* _DOCUMENT EXCERPT_
** Begin **
Pioneer aviator Gladys Buroker learned to fly in 1932. She and husband, Herb Buroker, along with Gwin Hicks, opened a flying service at the Olympia Airport in the 1930s. She taught at Saint Martin’s as a ground school instructor in the Civilian Pilot Training Program from 1939 to 1941, likely the first woman to teach at the school. With the outbreak of the war, she continued her work inland at Pasco and then Coeur d’Alene where she trained pilots throughout the war.

A native of Thurston County, Elizabeth Ayer was the first woman to graduate from the University of Washington School of Architecture in 1921 and the first Washington state registered woman architect. After a distinguished career, Ayer retired to Panorama in 1970 and served on the Lacey Planning Commission for ten years before her death in 1987.

lacey history
Myrtle Emily Smith Hicks Simmons
Photo courtesy: Lacey Museum, Hazel Hicks Collection

Community activists include Myrtle Emily Hicks-Simmons who was noted for her work to raise funds for polio victims, and in 1941 became a Deputy Sheriff and Matron of the County Jail. Hazel Hicks O’Keefe Hoffman was instrumental in the preservation of the Ruddell Pioneer Cemetery, organizing many chicken suppers and bake sales to raise funds to maintain the plot.

A pillar of the Lacey community is the Lacey Women’s Club. In 1926, Lacey women decided to form a separate club from the Elephant’s Club for men. At first called the Home Demonstration Club, they changed the name to Lacey Women’s Club which endures today in their own clubhouse, built in 1937, where they continue their philanthropic work in the community.
** End **
* _WHAT IS ASKED_
A: Decide whether each statement agrees with the Lacey history excerpt, answering yes or no and quoting the words that settle it: (i) Elizabeth Ayer graduated from the University of Washington School of Architecture in 1921; (ii) the Lacey Women's Club clubhouse was built in 1926; (iii) Gladys Buroker taught ground school at Saint Martin's until 1945.
B: Copy from the Lacey history excerpt the part that opens with the words containing "Community activists include" and closes with "in the community.".
C: Write what comes next in the Lacey history excerpt, starting after its last sentence.
The lines after this point are separate material and are not part of the Lacey history excerpt.

* _GIVEN INFORMATION_
** Begin **
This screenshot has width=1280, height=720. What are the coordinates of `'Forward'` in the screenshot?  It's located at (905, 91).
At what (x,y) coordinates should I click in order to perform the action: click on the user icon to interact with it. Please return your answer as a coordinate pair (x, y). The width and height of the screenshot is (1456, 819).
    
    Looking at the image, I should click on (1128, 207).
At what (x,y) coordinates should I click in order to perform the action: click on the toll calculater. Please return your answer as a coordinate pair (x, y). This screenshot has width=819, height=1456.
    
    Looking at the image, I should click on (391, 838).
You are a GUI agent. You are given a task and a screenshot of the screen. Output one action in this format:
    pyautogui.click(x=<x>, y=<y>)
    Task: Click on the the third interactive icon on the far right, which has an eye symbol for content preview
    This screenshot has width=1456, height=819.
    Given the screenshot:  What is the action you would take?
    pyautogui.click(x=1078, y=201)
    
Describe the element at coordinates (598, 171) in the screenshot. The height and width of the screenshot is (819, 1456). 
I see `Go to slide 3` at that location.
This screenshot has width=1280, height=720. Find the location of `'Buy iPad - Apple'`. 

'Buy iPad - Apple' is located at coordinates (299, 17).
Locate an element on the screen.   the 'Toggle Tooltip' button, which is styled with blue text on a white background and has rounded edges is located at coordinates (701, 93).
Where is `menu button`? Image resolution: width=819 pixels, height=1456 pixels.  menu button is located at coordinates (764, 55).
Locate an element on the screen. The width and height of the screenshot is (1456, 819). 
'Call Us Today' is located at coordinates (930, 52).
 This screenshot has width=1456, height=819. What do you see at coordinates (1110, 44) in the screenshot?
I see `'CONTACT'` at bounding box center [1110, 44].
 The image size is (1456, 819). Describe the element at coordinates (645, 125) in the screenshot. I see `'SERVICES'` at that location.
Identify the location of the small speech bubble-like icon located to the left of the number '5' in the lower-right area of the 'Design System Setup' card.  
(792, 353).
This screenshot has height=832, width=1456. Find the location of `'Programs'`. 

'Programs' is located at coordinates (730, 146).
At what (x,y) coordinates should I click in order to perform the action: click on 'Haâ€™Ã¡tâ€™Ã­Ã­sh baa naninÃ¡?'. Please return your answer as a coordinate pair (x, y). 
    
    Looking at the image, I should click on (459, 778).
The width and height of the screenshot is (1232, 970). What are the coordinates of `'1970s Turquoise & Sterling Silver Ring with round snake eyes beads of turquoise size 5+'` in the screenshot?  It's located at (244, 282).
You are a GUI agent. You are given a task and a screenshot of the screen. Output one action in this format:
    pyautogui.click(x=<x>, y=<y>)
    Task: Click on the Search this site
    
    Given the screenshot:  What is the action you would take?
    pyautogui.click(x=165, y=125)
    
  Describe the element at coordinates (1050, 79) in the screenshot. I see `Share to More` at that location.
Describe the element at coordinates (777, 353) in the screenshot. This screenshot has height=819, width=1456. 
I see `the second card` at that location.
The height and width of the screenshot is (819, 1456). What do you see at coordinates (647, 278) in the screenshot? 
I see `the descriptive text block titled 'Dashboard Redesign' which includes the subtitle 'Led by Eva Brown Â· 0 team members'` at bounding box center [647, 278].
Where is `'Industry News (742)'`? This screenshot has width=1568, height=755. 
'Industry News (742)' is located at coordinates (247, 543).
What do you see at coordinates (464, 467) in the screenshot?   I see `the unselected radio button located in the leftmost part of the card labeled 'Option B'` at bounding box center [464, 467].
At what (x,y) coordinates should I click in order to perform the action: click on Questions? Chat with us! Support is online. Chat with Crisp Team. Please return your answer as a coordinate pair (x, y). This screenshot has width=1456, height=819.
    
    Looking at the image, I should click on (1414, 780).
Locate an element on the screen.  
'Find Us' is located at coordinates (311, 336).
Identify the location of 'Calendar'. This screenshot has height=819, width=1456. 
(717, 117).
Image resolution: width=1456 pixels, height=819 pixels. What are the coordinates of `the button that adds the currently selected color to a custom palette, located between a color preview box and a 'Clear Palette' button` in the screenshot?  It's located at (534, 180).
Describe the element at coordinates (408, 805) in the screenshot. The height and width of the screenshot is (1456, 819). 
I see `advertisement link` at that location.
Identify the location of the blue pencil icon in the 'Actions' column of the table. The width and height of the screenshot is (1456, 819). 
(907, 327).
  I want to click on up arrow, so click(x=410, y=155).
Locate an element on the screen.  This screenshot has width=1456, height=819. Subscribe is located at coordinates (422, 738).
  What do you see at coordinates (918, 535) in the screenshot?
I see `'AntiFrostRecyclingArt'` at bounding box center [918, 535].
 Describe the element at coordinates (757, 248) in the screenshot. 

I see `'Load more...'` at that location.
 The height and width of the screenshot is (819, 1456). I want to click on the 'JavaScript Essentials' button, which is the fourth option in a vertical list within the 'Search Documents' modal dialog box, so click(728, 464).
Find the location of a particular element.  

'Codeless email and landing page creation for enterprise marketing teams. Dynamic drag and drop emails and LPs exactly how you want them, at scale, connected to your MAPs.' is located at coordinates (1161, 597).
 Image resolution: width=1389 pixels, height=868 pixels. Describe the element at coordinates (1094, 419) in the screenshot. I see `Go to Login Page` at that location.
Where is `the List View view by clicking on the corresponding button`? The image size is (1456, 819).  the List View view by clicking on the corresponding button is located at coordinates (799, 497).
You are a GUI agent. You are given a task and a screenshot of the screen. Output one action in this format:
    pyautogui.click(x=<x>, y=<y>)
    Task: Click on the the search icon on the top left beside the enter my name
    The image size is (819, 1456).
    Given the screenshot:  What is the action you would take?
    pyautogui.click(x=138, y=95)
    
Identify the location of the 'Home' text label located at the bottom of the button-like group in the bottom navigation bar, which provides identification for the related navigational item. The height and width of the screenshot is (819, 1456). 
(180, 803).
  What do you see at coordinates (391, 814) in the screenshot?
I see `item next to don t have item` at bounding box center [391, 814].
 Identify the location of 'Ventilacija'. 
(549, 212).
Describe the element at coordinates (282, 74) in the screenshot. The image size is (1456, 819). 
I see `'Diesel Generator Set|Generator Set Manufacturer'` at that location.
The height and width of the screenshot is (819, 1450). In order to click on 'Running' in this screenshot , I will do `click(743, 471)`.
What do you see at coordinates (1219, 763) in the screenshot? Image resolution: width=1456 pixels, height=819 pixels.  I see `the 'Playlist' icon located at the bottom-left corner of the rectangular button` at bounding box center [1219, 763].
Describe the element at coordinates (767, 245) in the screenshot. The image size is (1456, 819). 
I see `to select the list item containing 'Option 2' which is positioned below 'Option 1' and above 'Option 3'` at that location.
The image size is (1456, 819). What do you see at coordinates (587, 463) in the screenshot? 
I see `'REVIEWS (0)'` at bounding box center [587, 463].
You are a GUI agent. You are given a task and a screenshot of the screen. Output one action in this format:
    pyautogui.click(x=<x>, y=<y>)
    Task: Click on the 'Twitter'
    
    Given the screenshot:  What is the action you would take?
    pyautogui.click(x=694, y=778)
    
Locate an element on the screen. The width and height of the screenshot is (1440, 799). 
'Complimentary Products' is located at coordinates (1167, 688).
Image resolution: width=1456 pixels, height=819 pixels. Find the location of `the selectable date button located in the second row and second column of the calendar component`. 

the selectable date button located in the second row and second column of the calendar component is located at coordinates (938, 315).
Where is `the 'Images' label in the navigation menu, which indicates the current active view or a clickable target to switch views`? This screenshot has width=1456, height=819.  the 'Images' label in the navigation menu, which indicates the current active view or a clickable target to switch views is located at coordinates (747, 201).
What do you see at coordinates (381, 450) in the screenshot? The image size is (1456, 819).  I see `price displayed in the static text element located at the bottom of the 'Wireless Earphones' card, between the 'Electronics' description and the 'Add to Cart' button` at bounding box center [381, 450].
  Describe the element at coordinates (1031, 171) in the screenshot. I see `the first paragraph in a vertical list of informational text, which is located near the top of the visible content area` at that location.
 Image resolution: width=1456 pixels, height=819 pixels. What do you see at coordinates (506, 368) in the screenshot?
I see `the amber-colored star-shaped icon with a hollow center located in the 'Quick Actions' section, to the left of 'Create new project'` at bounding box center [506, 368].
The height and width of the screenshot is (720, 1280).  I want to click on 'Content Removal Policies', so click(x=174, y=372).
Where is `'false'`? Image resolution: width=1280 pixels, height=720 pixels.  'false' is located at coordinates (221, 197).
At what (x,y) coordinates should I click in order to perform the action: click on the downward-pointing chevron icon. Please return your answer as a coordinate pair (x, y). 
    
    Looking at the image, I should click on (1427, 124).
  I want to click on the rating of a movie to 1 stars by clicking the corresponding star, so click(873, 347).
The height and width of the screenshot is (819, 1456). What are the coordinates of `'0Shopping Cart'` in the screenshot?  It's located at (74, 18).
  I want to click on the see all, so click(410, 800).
** End **
* _RESULTS_
A:
(i) Yes: "was the first woman to graduate from the University of Washington School of Architecture in 1921"
(ii) No: "their own clubhouse, built in 1937"
(iii) No: "from 1939 to 1941"

B:
Community activists include Myrtle Emily Hicks-Simmons who was noted for her work to raise funds for polio victims, and in 1941 became a Deputy Sheriff and Matron of the County Jail. Hazel Hicks O’Keefe Hoffman was instrumental in the preservation of the Ruddell Pioneer Cemetery, organizing many chicken suppers and bake sales to raise funds to maintain the plot.

A pillar of the Lacey community is the Lacey Women’s Club. In 1926, Lacey women decided to form a separate club from the Elephant’s Club for men. At first called the Home Demonstration Club, they changed the name to Lacey Women’s Club which endures today in their own clubhouse, built in 1937, where they continue their philanthropic work in the community.

C:
When Lacey incorporated in 1966, Al Homann was elected Mayor and his wife, Anna Finnegan Homann, was his valued partner. The Homanns’ recreation room served as the first city hall and the first fire department was headquartered in their warehouse. Anna was part of the family business as well as being active in the Women’s Club, Zonta and Cowbelles. She was Grand Marshall of the MAD Festival Parade in 1979 before her death in 1987.

lacey history
Shirley Dziedzic
Photo courtesy: Lacey Museum, Shirley Dziedzic Collection

Although residents were served by a bookmobile before the city incorporated, Mary Russell was Lacey’s first librarian beginning her work in leased space in Market Square in 1972. She later worked at rented space in the Lacey Village Shopping Center until her retirement in 1986. The next year, the city’s new library opened next to city hall.

Lacey’s own history heroine is Shirley Dziedzic who arrived in Lacey in 1960 with her late husband Gene. Active in Sacred Heart Church, she served for many years on both the Lacey Historical Commission and Planning Commission. A long time president of the Lacey Historical Society, she was an advocate for the Lacey School Memorial, preservation of the Gallagher House and headed the efforts for the Lacey Remembering Place garden near the Lacey Museum.